The number of days where the toddlers had fever, cough, nose block, wheezing, sore throat, runny nose, body ache, and fatigue per week were significantly shorter in the intervention group by the end of the trial.

For example, the number of days with fever in the intervention group was 1.66 ± 0.26 days per week at baseline but reduced to 0.67 ± 0.19 days per week at the end of the trial.

In the placebo group, the number of days with fever was 3.09 ± 0.39 days per week at the baseline and remained at 3.01 ± 0.40 days per week by the end of the study.

The intervention group also showed reduced visits to clinics for respiratory problems as compared to the placebo group.

In this case, the number of clinic visits for respiratory problem had dropped significantly from 25 at baseline to 12 by the end of the study for the intervention group.

In contrast, the number of clinical visits for the placebo group was 32 at baseline and reduced to 29 - which was not a statistically significant reduction.

Probiotics supplementation has also shown effects for alleviating certain gastrointestinal symptoms - specifically stomach ache, but not for issues such as bloating and diarrhoea.

In the intervention group, the number of days suffering from stomach ache had reduced significantly from 2.05 ± 1.05 days per week at baseline to 0.54 ± 0.18 days per week by week four.

The probiotic strain used in this study, Bifidobacterium longum subsp. infantis B8762, was isolated from the faecal sample of a healthy child in 2017.

Researchers said that the findings aligned with existing findings on probiotics’ disease prevention benefits.

“The decrease in symptom frequency observed after the administration of the B8762 probiotic indicated that it lowered the incidence of these infections, thus significantly reducing the number of clinical visits in children compared to the placebo group for both respiratory and gastrointestinal illnesses.
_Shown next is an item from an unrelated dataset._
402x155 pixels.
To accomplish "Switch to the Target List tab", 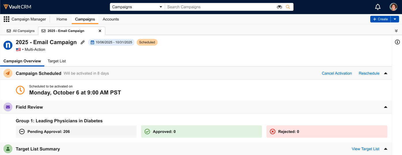I will (x=57, y=61).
“These findings align with the prophylactic benefits of probiotics, as they are associated with a reduced likelihood of developing illness symptoms, suggesting that B8762 played a role in reducing the overall burden of disease, thereby lessening the need for medical intervention,” said the researchers.
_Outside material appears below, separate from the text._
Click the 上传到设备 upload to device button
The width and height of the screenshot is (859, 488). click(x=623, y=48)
They explained that probiotics, by lowering gut pH through the production of short-chain fatty acids and other antimicrobial substances, could create an inhospitable environment for pathogens.

Probiotics could also stimulate the host’s immune system and boost the production of immunoglobulins and cytokines that are crucial in pathogen defence.

Tempered cytokine response

Oral swab samples also showed that the placebo group had higher levels of pro-inflammatory cytokine TNF-α, while the probiotic group demonstrated a balanced cytokine response, which the researchers said indicated a modulation of the immune system.

Other pro-inflammatory cytokines, including IFN-γ and IL-10, while higher in concentration in the probiotic group initially, eventually became lower than the placebo group by the end of the trial.

“This stability suggested that B8762 maintained a balanced inflammatory response, preventing the excessive inflammation often seen during respiratory illnesses in children.

“The ability of probiotics to modulate cytokine production and maintain a balanced inflammatory response is crucial in managing respiratory illnesses.

“Excessive inflammation leads to tissue damage and prolonged illnesses, whereas a balanced response promotes faster recovery and reduces the severity of symptoms.

“By preventing the rise in pro-inflammatory cytokines and maintaining stable levels of anti-inflammatory cytokines, probiotics offer a therapeutic advantage in managing paediatric respiratory illnesses,” said the researchers.

Source: Int. J. Mol. Sci.

Therapeutic Potential of Bifidobacterium longum subsp. infantis B8762 on Gut and Respiratory Health in Infant

https://doi.org/10.3390/ijms26031323

Authors: Richmond, R.V.; Mageswary, U.; Ali, A.; Taib, F.; Koo, T.H.; Yusof, A.; Hamid, I.J.A.; Zhao, F.; Rahman, N.N.N.A.; Hasan, T.H.; et al.